Pixel coordinate grounding data
::::::

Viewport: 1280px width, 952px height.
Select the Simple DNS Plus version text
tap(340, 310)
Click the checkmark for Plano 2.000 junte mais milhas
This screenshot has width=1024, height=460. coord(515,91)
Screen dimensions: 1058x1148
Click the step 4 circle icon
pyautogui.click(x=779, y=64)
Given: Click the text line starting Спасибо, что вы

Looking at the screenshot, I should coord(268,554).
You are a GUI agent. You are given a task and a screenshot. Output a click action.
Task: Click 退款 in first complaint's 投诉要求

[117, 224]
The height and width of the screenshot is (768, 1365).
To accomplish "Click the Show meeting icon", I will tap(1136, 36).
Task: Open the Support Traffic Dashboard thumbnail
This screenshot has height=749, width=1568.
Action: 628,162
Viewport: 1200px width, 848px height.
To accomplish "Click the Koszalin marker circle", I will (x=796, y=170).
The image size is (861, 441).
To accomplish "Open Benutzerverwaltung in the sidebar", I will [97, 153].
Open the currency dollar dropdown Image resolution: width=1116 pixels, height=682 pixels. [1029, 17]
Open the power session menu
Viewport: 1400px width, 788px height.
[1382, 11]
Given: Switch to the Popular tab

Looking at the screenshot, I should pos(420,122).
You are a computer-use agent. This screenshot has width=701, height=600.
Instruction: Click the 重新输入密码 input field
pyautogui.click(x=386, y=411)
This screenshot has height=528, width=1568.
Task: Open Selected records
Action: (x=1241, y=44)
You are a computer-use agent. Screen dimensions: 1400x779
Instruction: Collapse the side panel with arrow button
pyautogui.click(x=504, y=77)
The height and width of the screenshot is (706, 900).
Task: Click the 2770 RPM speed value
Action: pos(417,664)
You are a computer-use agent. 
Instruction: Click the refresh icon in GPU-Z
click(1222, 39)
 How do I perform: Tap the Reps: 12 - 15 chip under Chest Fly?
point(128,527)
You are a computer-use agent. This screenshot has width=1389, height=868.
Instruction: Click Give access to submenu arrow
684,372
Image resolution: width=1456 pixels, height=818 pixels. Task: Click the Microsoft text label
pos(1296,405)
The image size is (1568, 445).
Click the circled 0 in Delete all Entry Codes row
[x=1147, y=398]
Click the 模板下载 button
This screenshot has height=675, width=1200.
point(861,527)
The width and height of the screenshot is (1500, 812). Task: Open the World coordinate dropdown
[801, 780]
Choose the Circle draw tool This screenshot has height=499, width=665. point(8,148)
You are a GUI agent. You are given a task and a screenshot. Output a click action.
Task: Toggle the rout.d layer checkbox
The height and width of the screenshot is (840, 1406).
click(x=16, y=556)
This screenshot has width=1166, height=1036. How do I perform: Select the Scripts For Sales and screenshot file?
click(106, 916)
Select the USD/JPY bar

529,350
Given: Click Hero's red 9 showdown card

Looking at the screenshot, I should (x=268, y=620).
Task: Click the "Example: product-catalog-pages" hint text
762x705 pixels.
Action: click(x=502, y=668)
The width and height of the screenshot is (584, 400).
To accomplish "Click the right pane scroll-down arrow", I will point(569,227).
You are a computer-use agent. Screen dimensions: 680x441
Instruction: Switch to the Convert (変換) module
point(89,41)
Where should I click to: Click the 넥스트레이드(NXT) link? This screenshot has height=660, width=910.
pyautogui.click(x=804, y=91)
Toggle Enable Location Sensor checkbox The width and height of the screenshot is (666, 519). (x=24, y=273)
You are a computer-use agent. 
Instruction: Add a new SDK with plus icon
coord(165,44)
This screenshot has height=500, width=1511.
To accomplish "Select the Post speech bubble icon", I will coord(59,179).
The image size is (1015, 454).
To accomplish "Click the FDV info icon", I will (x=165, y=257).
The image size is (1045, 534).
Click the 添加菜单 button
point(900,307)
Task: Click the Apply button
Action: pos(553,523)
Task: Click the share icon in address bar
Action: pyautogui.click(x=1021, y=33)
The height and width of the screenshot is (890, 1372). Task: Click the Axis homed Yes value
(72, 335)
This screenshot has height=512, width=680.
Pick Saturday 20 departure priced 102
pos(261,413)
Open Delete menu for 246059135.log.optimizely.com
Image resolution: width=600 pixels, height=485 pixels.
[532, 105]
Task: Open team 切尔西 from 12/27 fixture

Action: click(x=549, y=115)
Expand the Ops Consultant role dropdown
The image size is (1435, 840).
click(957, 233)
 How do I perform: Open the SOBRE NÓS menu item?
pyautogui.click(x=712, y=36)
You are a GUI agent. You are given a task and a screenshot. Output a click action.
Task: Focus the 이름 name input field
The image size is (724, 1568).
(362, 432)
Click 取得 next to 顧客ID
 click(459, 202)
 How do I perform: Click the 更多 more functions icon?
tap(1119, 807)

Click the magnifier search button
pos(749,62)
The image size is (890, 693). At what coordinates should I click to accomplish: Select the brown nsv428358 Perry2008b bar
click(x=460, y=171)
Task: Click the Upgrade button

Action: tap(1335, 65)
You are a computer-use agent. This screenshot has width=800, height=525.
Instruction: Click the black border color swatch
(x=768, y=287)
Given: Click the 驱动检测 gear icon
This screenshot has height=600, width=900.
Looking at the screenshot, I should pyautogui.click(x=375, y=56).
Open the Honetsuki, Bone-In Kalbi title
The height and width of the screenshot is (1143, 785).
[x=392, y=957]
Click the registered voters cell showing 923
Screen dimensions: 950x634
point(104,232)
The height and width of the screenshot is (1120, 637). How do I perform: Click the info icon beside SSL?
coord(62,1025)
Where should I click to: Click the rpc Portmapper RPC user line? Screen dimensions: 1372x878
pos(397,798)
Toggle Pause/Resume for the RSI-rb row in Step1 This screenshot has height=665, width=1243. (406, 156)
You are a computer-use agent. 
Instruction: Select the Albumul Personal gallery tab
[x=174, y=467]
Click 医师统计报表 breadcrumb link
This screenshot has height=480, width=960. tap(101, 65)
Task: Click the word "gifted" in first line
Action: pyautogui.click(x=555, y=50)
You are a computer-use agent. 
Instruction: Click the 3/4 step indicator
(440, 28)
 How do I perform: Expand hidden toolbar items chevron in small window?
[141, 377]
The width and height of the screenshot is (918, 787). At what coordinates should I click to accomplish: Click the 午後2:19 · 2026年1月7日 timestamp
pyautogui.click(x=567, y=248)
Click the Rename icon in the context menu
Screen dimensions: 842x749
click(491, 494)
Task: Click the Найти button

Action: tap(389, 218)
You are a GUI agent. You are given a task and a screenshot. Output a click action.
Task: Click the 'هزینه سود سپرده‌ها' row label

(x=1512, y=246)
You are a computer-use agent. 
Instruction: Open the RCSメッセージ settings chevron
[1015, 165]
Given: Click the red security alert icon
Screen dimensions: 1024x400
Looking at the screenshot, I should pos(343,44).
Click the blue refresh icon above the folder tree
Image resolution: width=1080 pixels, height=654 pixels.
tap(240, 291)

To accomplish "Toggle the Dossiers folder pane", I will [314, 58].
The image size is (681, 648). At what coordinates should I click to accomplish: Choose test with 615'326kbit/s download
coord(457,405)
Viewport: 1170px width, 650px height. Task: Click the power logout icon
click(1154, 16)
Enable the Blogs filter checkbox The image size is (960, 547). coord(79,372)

::::::

• Work item: Where does the word "checkbox" occur in the records? Return every line that holds it.

• Answer section:
Task: Toggle the rout.d layer checkbox
Toggle Enable Location Sensor checkbox The width and height of the screenshot is (666, 519). (x=24, y=273)
Enable the Blogs filter checkbox The image size is (960, 547). coord(79,372)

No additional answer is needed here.